Podcast of the Week: the National Theatre podcast

Find out more about some of the London theatre's biggest productions – and the biggest issues facing the UK's arts scene


New podcasts are coming along daily, small-scale and large, and on the latter side there’s a clear trend for cultural institutions to start waking up to the value of podcasting. It’s seen as a means of self-expression — a way of giving voice to the institution’s ideas and beliefs, and of shedding light on its inner workings.


I’ve chosen one for this week’s column — the podcast that’s just been launched by the National Theatre. So now, in addition to the plays that the National Theatre puts on, and to the NT Live programme whereby NT productions are beamed to audiences via cinema screens all round the country, the National Theatre offers up another experience altogether.

The podcast’s aim is as ambitious as you would expect from such a powerful presence on the arts landscape.

Our stages are filled with work that reflects today’s society, and the NT podcast series is an opportunity to deepen audiences’ relationship with that work and start a discussion that explores how the arts intersect with the issues that affect all of us, across the UK and around the world,” says Emma Keith, the National’s head of broadcast. 

But does it actually make for an exciting podcast?

Brexit was the theme of the first of the 10 that the National Theatre has lined up, an already widely explored subject, and the caveat that the podcast came with didn’t help – most of it, we were told, was recorded before the announcement of the general election. 

Since that was over a month ago, you had to wonder what exactly had been going on during the long gestation period. Podcasts about the here and now need to be light on their feet, but this one, while slickly and pleasingly put together, felt like it might have had to be run past one too many committees.

The discussion was built around the National’s recent production of a new play My Country; a work in progress, which was in part based on interviews that the National did with members of the public in the immediate aftermath of the EU referendum.

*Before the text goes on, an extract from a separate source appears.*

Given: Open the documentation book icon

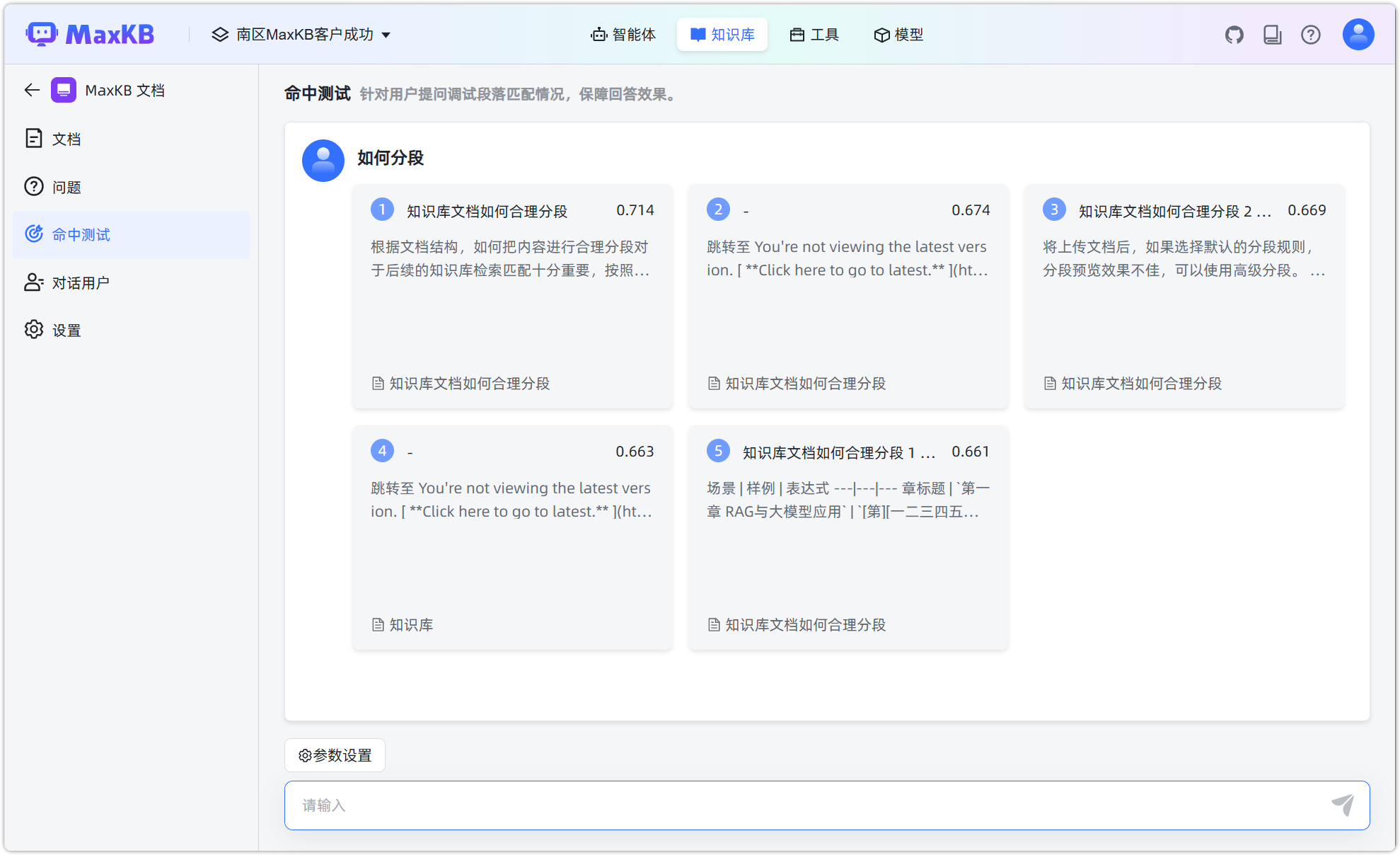Looking at the screenshot, I should coord(1272,34).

It was thorough, and revealing, and presenter Sam Sedgman – one of the National’s producers – had a podcast sense of humour and informality about him. But at 40 minutes the podcast felt slightly too long, and the testimony of Ed Miliband ended up making the whole thing sound a bit too Radio 4. The best input came from a less familiar voice, that of the National’s artistic director Rufus Norris. I learned a lot about him from this response he gave to the Brexit vote:

“One of the sad truths of our age is that we all think we occupy the moral high ground, that we know what the answer is, and I’m right, and actually, we don’t. It’s very easy to think that I have to be right because that justifies myself and makes it easier to be me, but in this situation, whatever you say, we haven’t got 17 million idiots out there who voted one way – and there’s a reason why they did it.”

So – a slightly slow start to proceedings but I’ve higher hopes for future editions in which the subjects to be covered include theatre in prisons, Harriet Walter reflecting on playing men on stage and reinventing traditional male roles as women, the challenge of playing King Lear, the history of LGBTQ+ stories on stage, theatre for young people, and the relationship between actor and audience.


The episodes, the NT says, will be released regularly and are available at nationaltheatre.org.uk/podcast.